## Problem details
Copy out the lines word for word, starting with the first line and going on through the line with "coord(770,92)". Leave the pictures out.
◇ ◇ ◇ ◇ ◇
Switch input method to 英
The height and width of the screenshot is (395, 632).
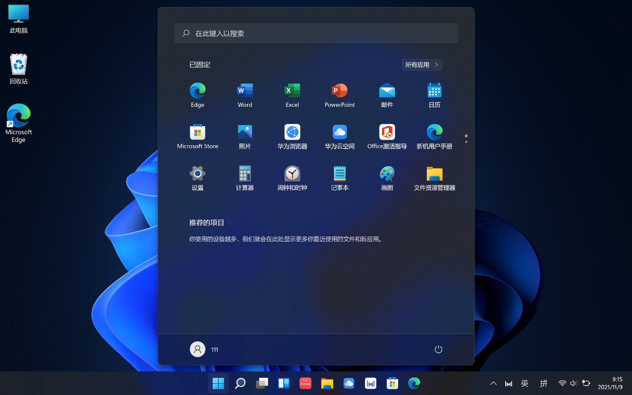click(525, 383)
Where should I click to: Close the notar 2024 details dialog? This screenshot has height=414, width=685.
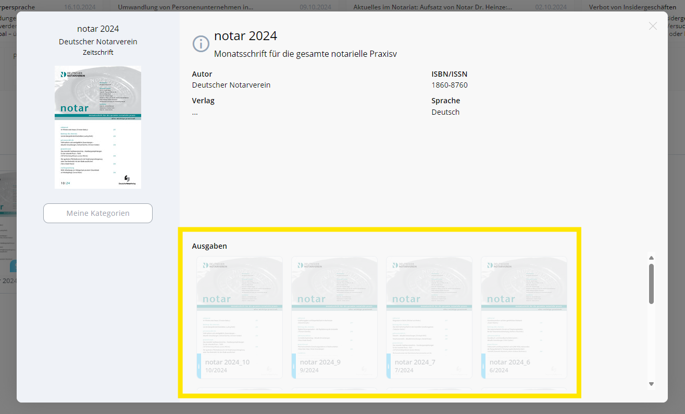click(653, 26)
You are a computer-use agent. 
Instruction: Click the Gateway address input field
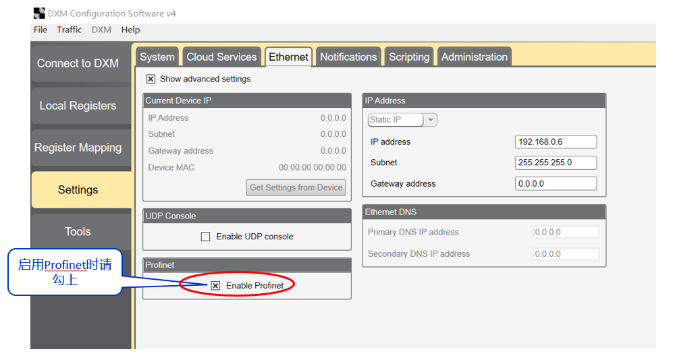pyautogui.click(x=555, y=183)
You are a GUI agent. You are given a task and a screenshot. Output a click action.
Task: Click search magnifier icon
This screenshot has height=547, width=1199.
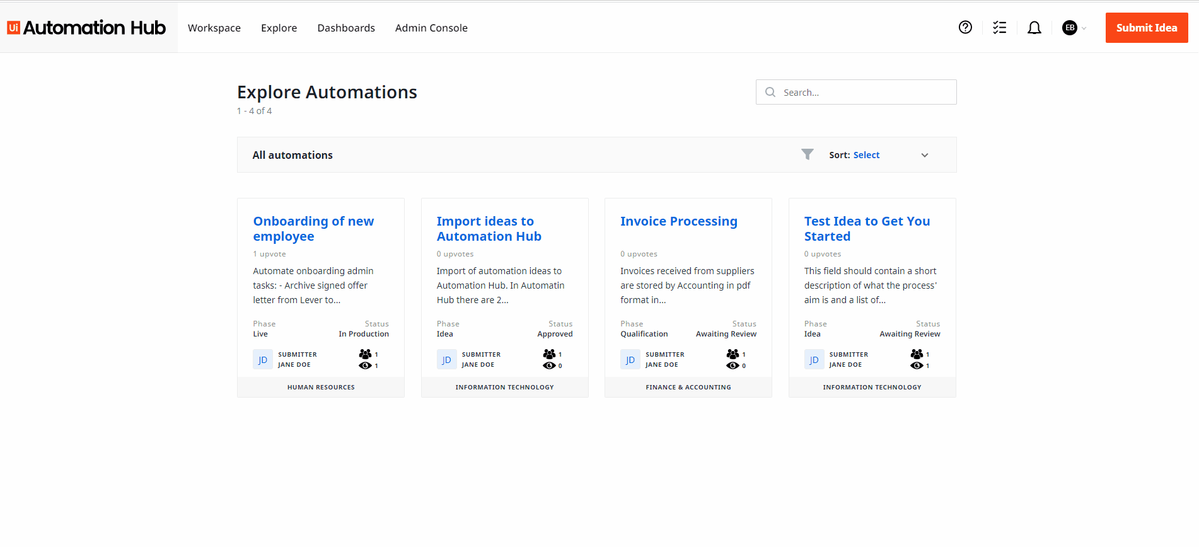coord(770,92)
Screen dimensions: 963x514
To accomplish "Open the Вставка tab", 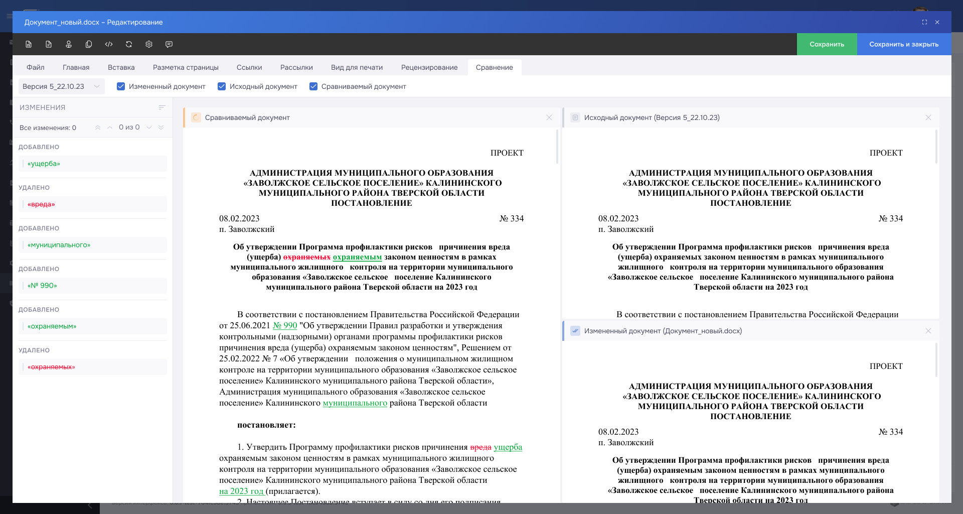I will pos(121,67).
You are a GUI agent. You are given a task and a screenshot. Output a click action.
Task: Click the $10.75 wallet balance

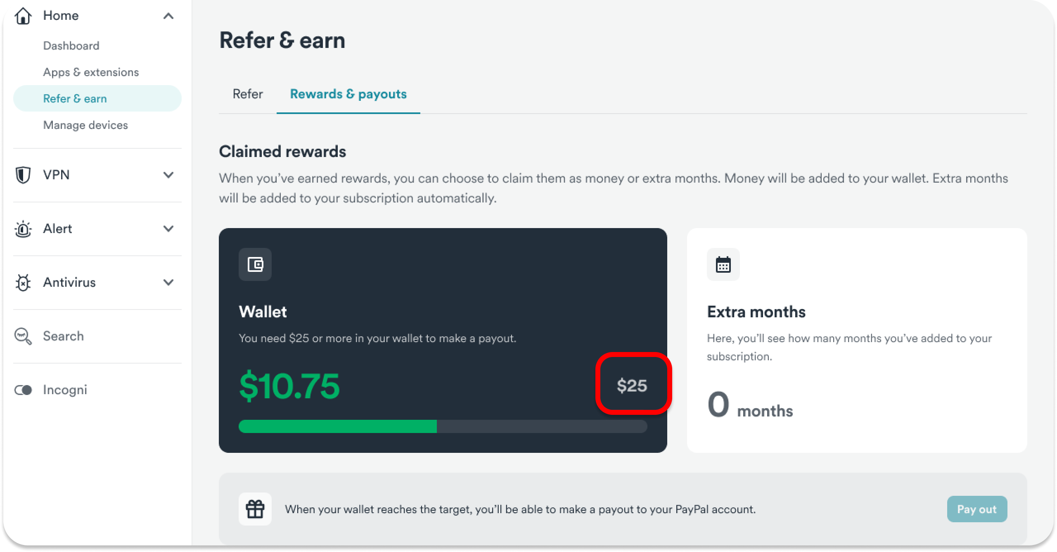289,386
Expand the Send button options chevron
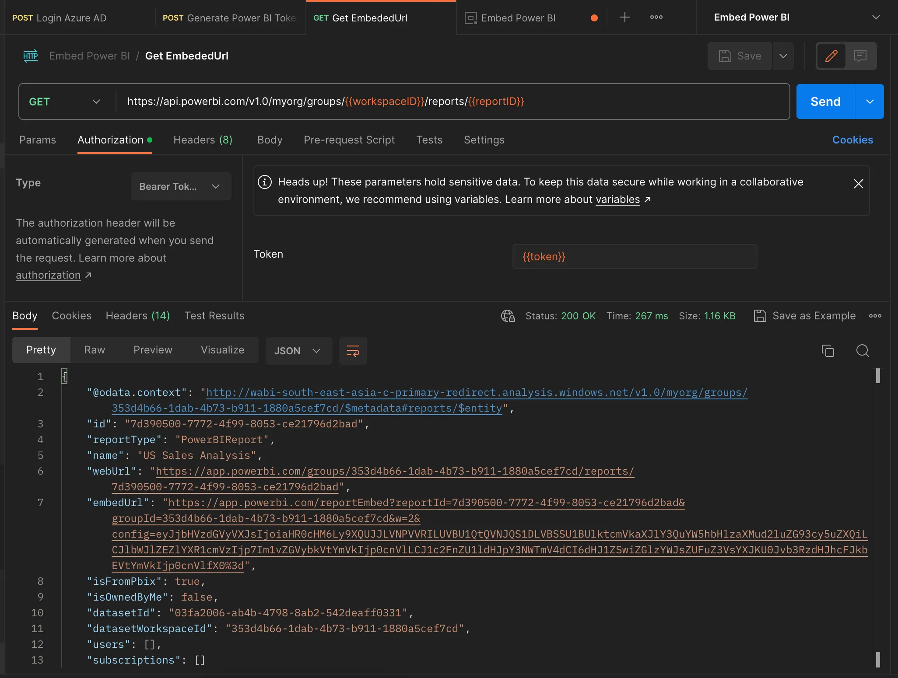 [x=870, y=101]
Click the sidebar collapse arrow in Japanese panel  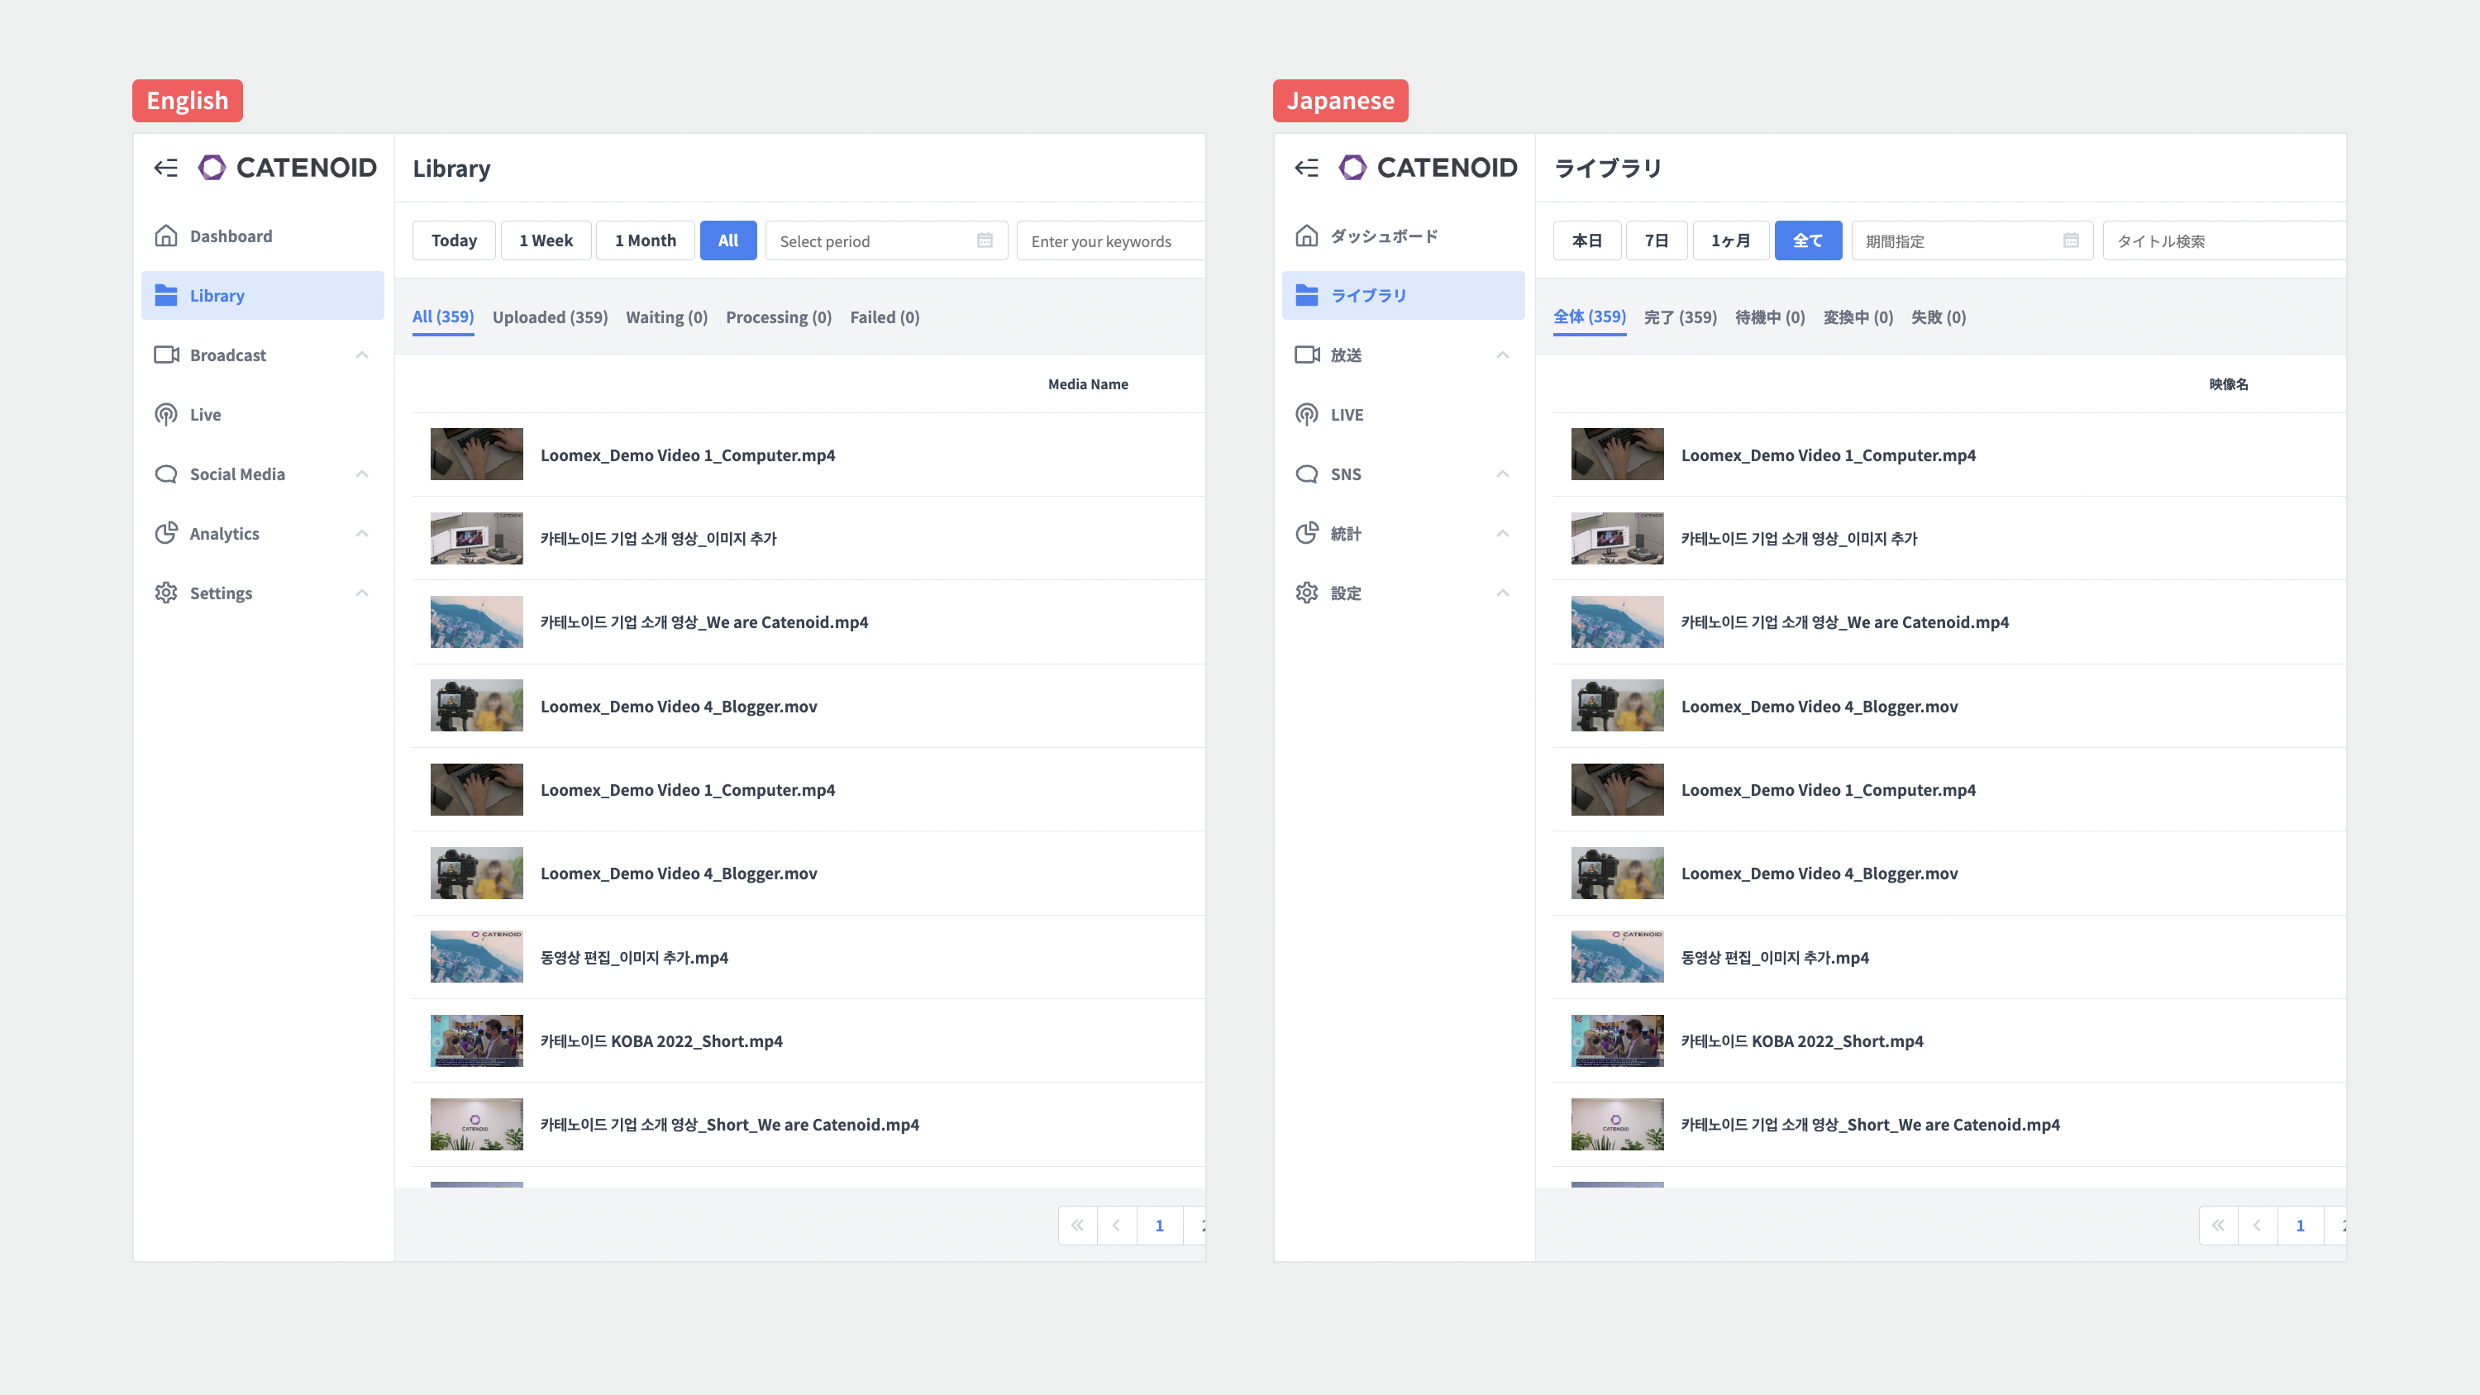[1306, 168]
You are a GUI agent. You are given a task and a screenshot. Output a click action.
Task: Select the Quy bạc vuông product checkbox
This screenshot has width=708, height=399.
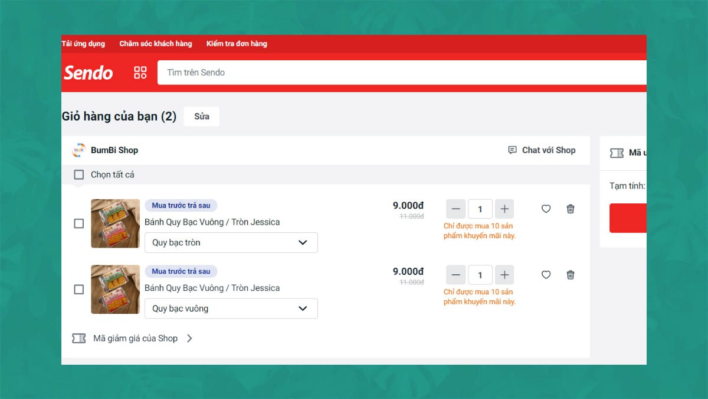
◇ ◇ ◇ ◇ ◇
## Worked answer
Switch input method to 英
The height and width of the screenshot is (395, 632).
click(525, 383)
Where should I click to: Close the notar 2024 details dialog? This screenshot has height=414, width=685.
click(653, 26)
You are a computer-use agent. 
Instruction: Click the Gateway address input field
pyautogui.click(x=555, y=183)
You are a GUI agent. You are given a task and a screenshot. Output a click action.
Task: Click search magnifier icon
This screenshot has height=547, width=1199.
coord(770,92)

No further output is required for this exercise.